* [Your task] Please rewrite the material below with "GUI agent" swapped for "interface agent" wherever it occurs, keeping everything else unchanged.

* [Data to use]
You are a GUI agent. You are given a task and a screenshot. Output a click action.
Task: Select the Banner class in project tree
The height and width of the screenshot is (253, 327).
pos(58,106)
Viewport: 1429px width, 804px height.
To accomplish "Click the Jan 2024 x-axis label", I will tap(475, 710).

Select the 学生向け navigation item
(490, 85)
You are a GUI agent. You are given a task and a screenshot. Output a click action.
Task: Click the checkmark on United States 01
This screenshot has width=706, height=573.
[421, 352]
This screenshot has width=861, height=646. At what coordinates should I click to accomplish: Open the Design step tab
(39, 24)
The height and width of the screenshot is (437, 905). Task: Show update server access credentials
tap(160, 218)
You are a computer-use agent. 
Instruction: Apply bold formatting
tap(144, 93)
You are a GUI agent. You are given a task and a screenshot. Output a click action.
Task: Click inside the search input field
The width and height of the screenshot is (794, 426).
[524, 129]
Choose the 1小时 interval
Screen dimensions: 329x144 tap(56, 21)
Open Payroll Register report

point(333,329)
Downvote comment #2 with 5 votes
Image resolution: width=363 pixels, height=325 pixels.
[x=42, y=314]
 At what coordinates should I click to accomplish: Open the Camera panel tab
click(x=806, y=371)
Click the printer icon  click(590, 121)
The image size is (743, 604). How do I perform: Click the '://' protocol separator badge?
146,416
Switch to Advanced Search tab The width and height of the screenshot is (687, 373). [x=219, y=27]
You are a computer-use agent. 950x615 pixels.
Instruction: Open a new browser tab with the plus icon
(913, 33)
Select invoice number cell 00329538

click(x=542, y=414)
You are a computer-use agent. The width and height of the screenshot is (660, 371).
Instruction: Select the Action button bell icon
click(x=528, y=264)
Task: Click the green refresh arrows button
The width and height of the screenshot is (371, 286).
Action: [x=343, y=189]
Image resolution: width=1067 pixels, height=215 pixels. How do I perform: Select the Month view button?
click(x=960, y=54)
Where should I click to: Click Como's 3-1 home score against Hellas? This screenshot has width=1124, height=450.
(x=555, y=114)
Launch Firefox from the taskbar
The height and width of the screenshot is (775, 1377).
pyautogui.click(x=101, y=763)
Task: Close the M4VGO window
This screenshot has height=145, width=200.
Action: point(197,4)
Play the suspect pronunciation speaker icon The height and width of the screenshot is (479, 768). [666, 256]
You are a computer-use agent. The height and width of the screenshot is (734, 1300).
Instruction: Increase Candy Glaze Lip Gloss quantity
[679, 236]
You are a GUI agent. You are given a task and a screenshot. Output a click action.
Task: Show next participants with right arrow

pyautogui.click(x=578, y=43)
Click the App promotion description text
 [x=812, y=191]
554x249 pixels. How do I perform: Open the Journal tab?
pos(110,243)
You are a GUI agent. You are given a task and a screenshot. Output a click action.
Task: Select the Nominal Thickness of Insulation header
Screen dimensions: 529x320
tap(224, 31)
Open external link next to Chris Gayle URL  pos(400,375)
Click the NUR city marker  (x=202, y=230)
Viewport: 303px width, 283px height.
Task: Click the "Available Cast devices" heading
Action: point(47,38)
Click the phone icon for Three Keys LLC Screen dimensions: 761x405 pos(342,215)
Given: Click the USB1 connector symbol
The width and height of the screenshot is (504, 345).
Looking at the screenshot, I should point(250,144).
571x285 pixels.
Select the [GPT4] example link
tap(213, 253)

* [The response]
You are a interface agent. You are given a task and a screenshot. Output a click action.
Task: Select the Banner class in project tree
The height and width of the screenshot is (253, 327).
pos(58,106)
Viewport: 1429px width, 804px height.
To accomplish "Click the Jan 2024 x-axis label", I will tap(475, 710).

Select the 学生向け navigation item
(490, 85)
You are a interface agent. You are given a task and a screenshot. Output a click action.
Task: Click the checkmark on United States 01
This screenshot has width=706, height=573.
[421, 352]
This screenshot has width=861, height=646. At what coordinates should I click to accomplish: Open the Design step tab
(39, 24)
The height and width of the screenshot is (437, 905). Task: Show update server access credentials
tap(160, 218)
You are a computer-use agent. 
Instruction: Apply bold formatting
tap(144, 93)
You are a interface agent. You are given a task and a screenshot. Output a click action.
Task: Click inside the search input field
The width and height of the screenshot is (794, 426).
[524, 129]
Choose the 1小时 interval
Screen dimensions: 329x144 tap(56, 21)
Open Payroll Register report

point(333,329)
Downvote comment #2 with 5 votes
Image resolution: width=363 pixels, height=325 pixels.
[x=42, y=314]
 At what coordinates should I click to accomplish: Open the Camera panel tab
click(x=806, y=371)
Click the printer icon  click(590, 121)
The image size is (743, 604). How do I perform: Click the '://' protocol separator badge?
146,416
Switch to Advanced Search tab The width and height of the screenshot is (687, 373). [x=219, y=27]
You are a computer-use agent. 950x615 pixels.
Instruction: Open a new browser tab with the plus icon
(913, 33)
Select invoice number cell 00329538

click(x=542, y=414)
You are a computer-use agent. The width and height of the screenshot is (660, 371).
Instruction: Select the Action button bell icon
click(x=528, y=264)
Task: Click the green refresh arrows button
The width and height of the screenshot is (371, 286).
Action: [x=343, y=189]
Image resolution: width=1067 pixels, height=215 pixels. How do I perform: Select the Month view button?
click(x=960, y=54)
Where should I click to: Click Como's 3-1 home score against Hellas? This screenshot has width=1124, height=450.
(x=555, y=114)
Launch Firefox from the taskbar
The height and width of the screenshot is (775, 1377).
pyautogui.click(x=101, y=763)
Task: Close the M4VGO window
This screenshot has height=145, width=200.
Action: point(197,4)
Play the suspect pronunciation speaker icon The height and width of the screenshot is (479, 768). [666, 256]
You are a computer-use agent. The height and width of the screenshot is (734, 1300).
Instruction: Increase Candy Glaze Lip Gloss quantity
[679, 236]
You are a interface agent. You are given a task and a screenshot. Output a click action.
Task: Show next participants with right arrow

pyautogui.click(x=578, y=43)
Click the App promotion description text
 [x=812, y=191]
554x249 pixels. How do I perform: Open the Journal tab?
pos(110,243)
You are a interface agent. You are given a task and a screenshot. Output a click action.
Task: Select the Nominal Thickness of Insulation header
Screen dimensions: 529x320
tap(224, 31)
Open external link next to Chris Gayle URL  pos(400,375)
Click the NUR city marker  (x=202, y=230)
Viewport: 303px width, 283px height.
Task: Click the "Available Cast devices" heading
Action: point(47,38)
Click the phone icon for Three Keys LLC Screen dimensions: 761x405 pos(342,215)
Given: Click the USB1 connector symbol
The width and height of the screenshot is (504, 345).
Looking at the screenshot, I should point(250,144).
571x285 pixels.
Select the [GPT4] example link
tap(213, 253)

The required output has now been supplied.